Copy out the data in full, keeping each line exactly as it reads.
──────────
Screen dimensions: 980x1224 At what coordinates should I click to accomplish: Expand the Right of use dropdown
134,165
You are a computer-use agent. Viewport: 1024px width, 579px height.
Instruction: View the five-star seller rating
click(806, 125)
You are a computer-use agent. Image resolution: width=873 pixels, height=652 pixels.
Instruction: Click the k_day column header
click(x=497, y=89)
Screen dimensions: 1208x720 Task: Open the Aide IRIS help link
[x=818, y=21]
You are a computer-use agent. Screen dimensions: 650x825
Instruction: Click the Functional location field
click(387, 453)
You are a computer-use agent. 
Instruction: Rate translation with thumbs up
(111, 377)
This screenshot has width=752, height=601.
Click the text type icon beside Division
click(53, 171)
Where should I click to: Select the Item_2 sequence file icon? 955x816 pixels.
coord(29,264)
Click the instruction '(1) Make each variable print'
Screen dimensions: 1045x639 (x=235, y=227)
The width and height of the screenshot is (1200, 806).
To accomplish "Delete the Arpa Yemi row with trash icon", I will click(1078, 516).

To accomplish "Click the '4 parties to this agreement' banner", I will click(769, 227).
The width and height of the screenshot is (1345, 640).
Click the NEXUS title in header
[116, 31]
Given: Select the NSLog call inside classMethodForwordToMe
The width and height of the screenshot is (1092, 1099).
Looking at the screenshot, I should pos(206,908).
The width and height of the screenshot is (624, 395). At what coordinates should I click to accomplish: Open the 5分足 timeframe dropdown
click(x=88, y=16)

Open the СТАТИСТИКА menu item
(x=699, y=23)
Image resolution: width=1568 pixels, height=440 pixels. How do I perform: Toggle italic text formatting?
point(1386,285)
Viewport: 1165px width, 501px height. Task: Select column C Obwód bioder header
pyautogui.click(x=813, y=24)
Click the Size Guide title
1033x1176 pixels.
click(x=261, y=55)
──────────
**Result for this task**
Screen dimensions: 980x1224 At what coordinates should I click to accomplish: Expand the Right of use dropdown
134,165
You are a computer-use agent. Viewport: 1024px width, 579px height.
Instruction: View the five-star seller rating
click(806, 125)
You are a computer-use agent. Image resolution: width=873 pixels, height=652 pixels.
Instruction: Click the k_day column header
click(x=497, y=89)
Screen dimensions: 1208x720 Task: Open the Aide IRIS help link
[x=818, y=21]
You are a computer-use agent. Screen dimensions: 650x825
Instruction: Click the Functional location field
click(387, 453)
You are a computer-use agent. 
Instruction: Rate translation with thumbs up
(111, 377)
This screenshot has width=752, height=601.
Click the text type icon beside Division
click(53, 171)
Where should I click to: Select the Item_2 sequence file icon? 955x816 pixels.
coord(29,264)
Click the instruction '(1) Make each variable print'
Screen dimensions: 1045x639 (x=235, y=227)
The width and height of the screenshot is (1200, 806).
To accomplish "Delete the Arpa Yemi row with trash icon", I will click(1078, 516).

To accomplish "Click the '4 parties to this agreement' banner", I will click(769, 227).
The width and height of the screenshot is (1345, 640).
Click the NEXUS title in header
[116, 31]
Given: Select the NSLog call inside classMethodForwordToMe
The width and height of the screenshot is (1092, 1099).
Looking at the screenshot, I should pos(206,908).
The width and height of the screenshot is (624, 395). At what coordinates should I click to accomplish: Open the 5分足 timeframe dropdown
click(x=88, y=16)

Open the СТАТИСТИКА menu item
(x=699, y=23)
Image resolution: width=1568 pixels, height=440 pixels. How do I perform: Toggle italic text formatting?
point(1386,285)
Viewport: 1165px width, 501px height. Task: Select column C Obwód bioder header
pyautogui.click(x=813, y=24)
Click the Size Guide title
1033x1176 pixels.
click(x=261, y=55)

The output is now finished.